• AIM
Express every line from the one containing "Task: Open Search in the sidebar" through the end of the items, inclusive, as a Markdown table with the columns Index and Entry, where Index is the row number and Entry holds the line; leave out blank lines.
═══ DATASET ═══
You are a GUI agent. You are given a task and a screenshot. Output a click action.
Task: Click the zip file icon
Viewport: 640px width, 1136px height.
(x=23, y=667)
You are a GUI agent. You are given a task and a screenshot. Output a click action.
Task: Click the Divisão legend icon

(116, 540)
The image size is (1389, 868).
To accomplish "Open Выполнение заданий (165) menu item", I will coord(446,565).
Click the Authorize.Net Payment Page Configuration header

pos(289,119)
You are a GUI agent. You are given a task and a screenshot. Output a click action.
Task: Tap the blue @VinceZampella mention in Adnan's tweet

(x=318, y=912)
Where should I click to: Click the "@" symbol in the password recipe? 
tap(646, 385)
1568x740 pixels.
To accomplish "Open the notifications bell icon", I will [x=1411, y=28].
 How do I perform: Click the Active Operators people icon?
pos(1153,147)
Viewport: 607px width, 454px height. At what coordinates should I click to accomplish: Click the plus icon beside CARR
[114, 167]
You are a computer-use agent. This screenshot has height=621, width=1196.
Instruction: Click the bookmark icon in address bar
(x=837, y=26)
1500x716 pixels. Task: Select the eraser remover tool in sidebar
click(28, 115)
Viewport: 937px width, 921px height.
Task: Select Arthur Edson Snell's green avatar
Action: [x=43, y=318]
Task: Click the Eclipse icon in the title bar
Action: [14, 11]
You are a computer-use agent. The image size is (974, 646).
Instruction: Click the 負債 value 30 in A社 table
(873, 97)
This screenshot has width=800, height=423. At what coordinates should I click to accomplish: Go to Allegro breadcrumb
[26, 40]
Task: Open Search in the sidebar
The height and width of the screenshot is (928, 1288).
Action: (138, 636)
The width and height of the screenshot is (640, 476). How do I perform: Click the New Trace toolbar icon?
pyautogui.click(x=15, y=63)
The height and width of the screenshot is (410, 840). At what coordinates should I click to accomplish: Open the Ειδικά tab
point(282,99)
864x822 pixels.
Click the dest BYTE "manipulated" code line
═══
• ANSWER FOR THE TASK
| Index | Entry |
|---|---|
| 1 | Task: Open Search in the sidebar |
| 2 | The height and width of the screenshot is (928, 1288). |
| 3 | Action: (138, 636) |
| 4 | The width and height of the screenshot is (640, 476). How do I perform: Click the New Trace toolbar icon? |
| 5 | pyautogui.click(x=15, y=63) |
| 6 | The height and width of the screenshot is (410, 840). At what coordinates should I click to accomplish: Open the Ειδικά tab |
| 7 | point(282,99) |
| 8 | 864x822 pixels. |
| 9 | Click the dest BYTE "manipulated" code line |